Data extracted from a collection:
_____

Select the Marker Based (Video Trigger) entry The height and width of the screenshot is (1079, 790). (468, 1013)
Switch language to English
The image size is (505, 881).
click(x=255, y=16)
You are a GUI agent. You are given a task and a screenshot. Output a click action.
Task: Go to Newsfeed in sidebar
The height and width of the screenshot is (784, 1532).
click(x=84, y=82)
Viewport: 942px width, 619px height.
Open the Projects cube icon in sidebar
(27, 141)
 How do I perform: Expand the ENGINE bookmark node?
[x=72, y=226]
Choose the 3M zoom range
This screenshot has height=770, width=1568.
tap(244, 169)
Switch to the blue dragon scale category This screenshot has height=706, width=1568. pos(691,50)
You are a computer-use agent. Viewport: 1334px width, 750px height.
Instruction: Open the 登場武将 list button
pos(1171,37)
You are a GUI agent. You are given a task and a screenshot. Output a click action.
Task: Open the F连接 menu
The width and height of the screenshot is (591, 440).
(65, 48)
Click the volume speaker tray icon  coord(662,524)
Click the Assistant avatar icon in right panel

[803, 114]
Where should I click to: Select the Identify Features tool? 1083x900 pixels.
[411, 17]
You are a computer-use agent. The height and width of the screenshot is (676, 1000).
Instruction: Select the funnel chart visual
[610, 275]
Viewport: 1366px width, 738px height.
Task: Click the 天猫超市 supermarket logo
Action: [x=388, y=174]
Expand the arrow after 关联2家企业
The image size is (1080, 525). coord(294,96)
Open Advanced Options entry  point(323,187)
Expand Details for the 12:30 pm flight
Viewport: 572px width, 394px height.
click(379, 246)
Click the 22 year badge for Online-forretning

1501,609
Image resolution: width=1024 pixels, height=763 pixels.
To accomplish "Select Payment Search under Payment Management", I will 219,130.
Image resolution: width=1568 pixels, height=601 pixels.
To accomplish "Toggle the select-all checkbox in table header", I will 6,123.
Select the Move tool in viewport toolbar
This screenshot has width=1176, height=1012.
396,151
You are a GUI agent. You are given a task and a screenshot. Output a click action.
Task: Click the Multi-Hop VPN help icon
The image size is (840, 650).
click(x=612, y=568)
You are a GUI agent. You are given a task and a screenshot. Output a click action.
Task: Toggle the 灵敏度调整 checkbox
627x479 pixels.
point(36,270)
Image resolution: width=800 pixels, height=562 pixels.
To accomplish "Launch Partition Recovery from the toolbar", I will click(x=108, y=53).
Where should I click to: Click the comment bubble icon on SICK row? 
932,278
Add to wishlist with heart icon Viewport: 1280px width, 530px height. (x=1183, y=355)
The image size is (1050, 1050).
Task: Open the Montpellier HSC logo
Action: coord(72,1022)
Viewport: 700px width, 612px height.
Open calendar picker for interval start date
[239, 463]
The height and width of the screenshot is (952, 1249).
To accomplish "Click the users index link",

_____

__WHAT THE EXERCISE ASKS__:
Copy the records above exactly as written.

__WRITTEN ANSWER__:
Select the Marker Based (Video Trigger) entry The height and width of the screenshot is (1079, 790). (468, 1013)
Switch language to English
The image size is (505, 881).
click(x=255, y=16)
You are a GUI agent. You are given a task and a screenshot. Output a click action.
Task: Go to Newsfeed in sidebar
The height and width of the screenshot is (784, 1532).
click(x=84, y=82)
Viewport: 942px width, 619px height.
Open the Projects cube icon in sidebar
(27, 141)
 How do I perform: Expand the ENGINE bookmark node?
[x=72, y=226]
Choose the 3M zoom range
This screenshot has height=770, width=1568.
tap(244, 169)
Switch to the blue dragon scale category This screenshot has height=706, width=1568. pos(691,50)
You are a computer-use agent. Viewport: 1334px width, 750px height.
Instruction: Open the 登場武将 list button
pos(1171,37)
You are a GUI agent. You are given a task and a screenshot. Output a click action.
Task: Open the F连接 menu
The width and height of the screenshot is (591, 440).
(65, 48)
Click the volume speaker tray icon  coord(662,524)
Click the Assistant avatar icon in right panel

[803, 114]
Where should I click to: Select the Identify Features tool? 1083x900 pixels.
[411, 17]
You are a computer-use agent. The height and width of the screenshot is (676, 1000).
Instruction: Select the funnel chart visual
[610, 275]
Viewport: 1366px width, 738px height.
Task: Click the 天猫超市 supermarket logo
Action: [x=388, y=174]
Expand the arrow after 关联2家企业
The image size is (1080, 525). coord(294,96)
Open Advanced Options entry  point(323,187)
Expand Details for the 12:30 pm flight
Viewport: 572px width, 394px height.
click(379, 246)
Click the 22 year badge for Online-forretning

1501,609
Image resolution: width=1024 pixels, height=763 pixels.
To accomplish "Select Payment Search under Payment Management", I will 219,130.
Image resolution: width=1568 pixels, height=601 pixels.
To accomplish "Toggle the select-all checkbox in table header", I will 6,123.
Select the Move tool in viewport toolbar
This screenshot has width=1176, height=1012.
396,151
You are a GUI agent. You are given a task and a screenshot. Output a click action.
Task: Click the Multi-Hop VPN help icon
The image size is (840, 650).
click(x=612, y=568)
You are a GUI agent. You are given a task and a screenshot. Output a click action.
Task: Toggle the 灵敏度调整 checkbox
627x479 pixels.
point(36,270)
Image resolution: width=800 pixels, height=562 pixels.
To accomplish "Launch Partition Recovery from the toolbar", I will click(x=108, y=53).
Where should I click to: Click the comment bubble icon on SICK row? 
932,278
Add to wishlist with heart icon Viewport: 1280px width, 530px height. (x=1183, y=355)
The image size is (1050, 1050).
Task: Open the Montpellier HSC logo
Action: coord(72,1022)
Viewport: 700px width, 612px height.
Open calendar picker for interval start date
[239, 463]
The height and width of the screenshot is (952, 1249).
To accomplish "Click the users index link",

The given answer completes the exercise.